Hundreds of taxi drivers in Scotland are being ordered to ‘spy’ on child passengers and report conversations to their Named Person, a secret recording has revealed.
At the end of last year, Child Protection Training & Development Officer Jim Terras, was recorded saying that taxi drivers have a “legal duty” to pass on information to the Named Person.
The Named Person scheme, due to be rolled out in its full statutory form in August 2016, will appoint a state guardian for every child in Scotland.
Speaking at a training day for voluntary sector workers, Mr Terras, who works for Scottish Borders Council, emphasised the need for workers to pass on confidential information to the authorities.
Using the example of taxi drivers, he said the idea of “‘what happens in the taxi, stays in the taxi’ doesn’t exist anymore”.
He warned that taxi drivers who are contracted by the council must inform a Named Person about what they hear in the cab or risk being held directly responsible for not passing it on.
Mr Terras added: “So have I terrified you all about the Named Person coming in?”
The move was branded “Stasi-like” by the No to Named Persons campaign (NO2NP), which launched a legal action against the Scottish Government last year.
This is not about reporting abuse or neglect. It’s about passing on information to the state about the day to day happiness of young people.Simon Calvert, NO2NP
Spokesman for NO2NP Simon Calvert accused the Scottish Government of “bullying 600 hard-working taxi drivers in the Borders to inform on their passengers”.
He said: “Cabbies are being told that it is their legal duty to routinely disclose the details of passengers’ ordinary family life.
“This is not about reporting abuse or neglect.

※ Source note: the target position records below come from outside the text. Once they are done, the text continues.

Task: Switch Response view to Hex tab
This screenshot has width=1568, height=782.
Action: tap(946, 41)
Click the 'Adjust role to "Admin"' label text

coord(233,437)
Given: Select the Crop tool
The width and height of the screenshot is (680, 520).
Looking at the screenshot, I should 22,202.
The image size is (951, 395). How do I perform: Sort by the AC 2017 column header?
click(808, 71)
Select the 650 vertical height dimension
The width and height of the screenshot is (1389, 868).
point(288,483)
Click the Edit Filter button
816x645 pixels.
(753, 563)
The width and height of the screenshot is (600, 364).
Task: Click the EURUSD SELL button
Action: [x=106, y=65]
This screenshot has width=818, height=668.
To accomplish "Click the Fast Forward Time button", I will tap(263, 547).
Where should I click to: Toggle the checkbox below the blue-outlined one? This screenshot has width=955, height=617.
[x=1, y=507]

It’s about passing on information to the state about the day to day happiness of young people.”
Mr Calvert added: “The people enforcing this sinister scheme seem to have no concept of respecting privacy. For them, it’s all about the power to snoop.”
The Christian Institute, alongside other charities and concerned parents, has lodged an appeal against the legislation in the UK Supreme Court.
This was after the Inner House of the Court of Session, Scotland’s highest court, rejected their concerns in September last year.
If the Supreme Court appeal does not reach a favourable conclusion, the case could be taken to Europe.